Some people can eat whatever they want and still look great, this in part has to do with their metabolism and activity level. If you are exercising and want to feel great, a larger portion may be exactly what you need, but if the only activity you have done during the day is walk from the house to the car to the office and back, a smaller portion makes sense.
11. Trade in for a standing desk
Like we said before, sitting for long periods of time can be detrimental to your health. Studies have shown that people who sit for long periods of time have a greater risk of heart disease, type 2 diabetes, cancer, and death. So, get that blood flowing through your legs and possibly lengthen your lifespan by standing at your desk rather than sitting.
12. Try CBD
If you’ve been hearing about CBD lately, it’s for a good reason. More and more people are beginning to recognize the many benefits of the hemp plant and CBD in particular. This is because adding CBD to your daily routine can lead to many different benefits ranging from decreased stress and better sleep to quicker recovery from exercise induced inflammation. Check out our “What is CBD?” page to learn more.
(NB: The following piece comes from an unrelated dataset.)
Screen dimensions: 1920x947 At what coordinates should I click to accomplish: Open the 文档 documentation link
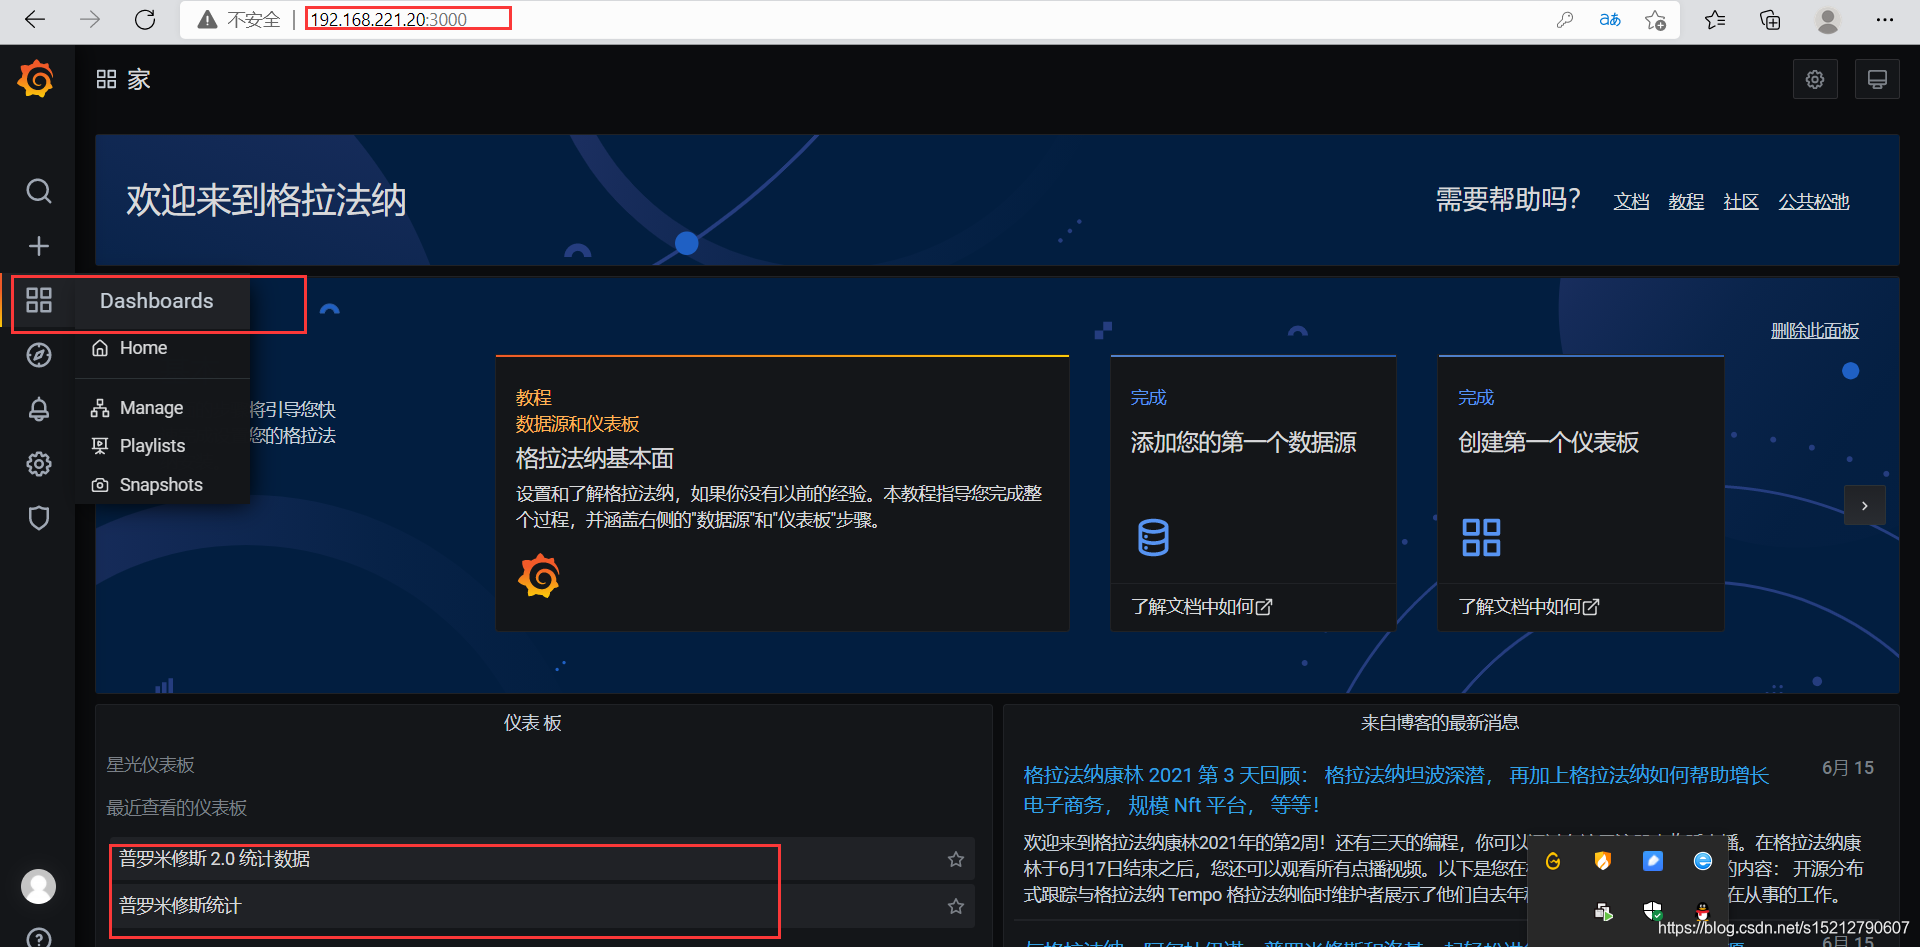(1631, 201)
13. Break Goals into Bite-Sized Chunks
Breaking your goals down into bite-sized chunks helps to make them much more manageable and attainable. Whether they are goals to get healthier, to perform better at work, or anything in between, breaking them down into small steps can help you reach them without losing faith first. Start small and establish a habit, then build it up in duration and frequency. After a while, the habit will be formed, and the benefits are achieved more effectively.
14. Get More Sunshine
Lastly, sunshine has many health benefits, the question is are you getting enough? A study on the health benefits of sunshine published in 2008 spoke about how sunshine allows our body to synthesize vitamin D. Vitamin D is involved in regulating calcium metabolism and neuromuscular and immune system functioning. The study outlines many other benefits of sunshine, one of the more noteworthy is that sunshine increases levels of natural opiates called endorphins.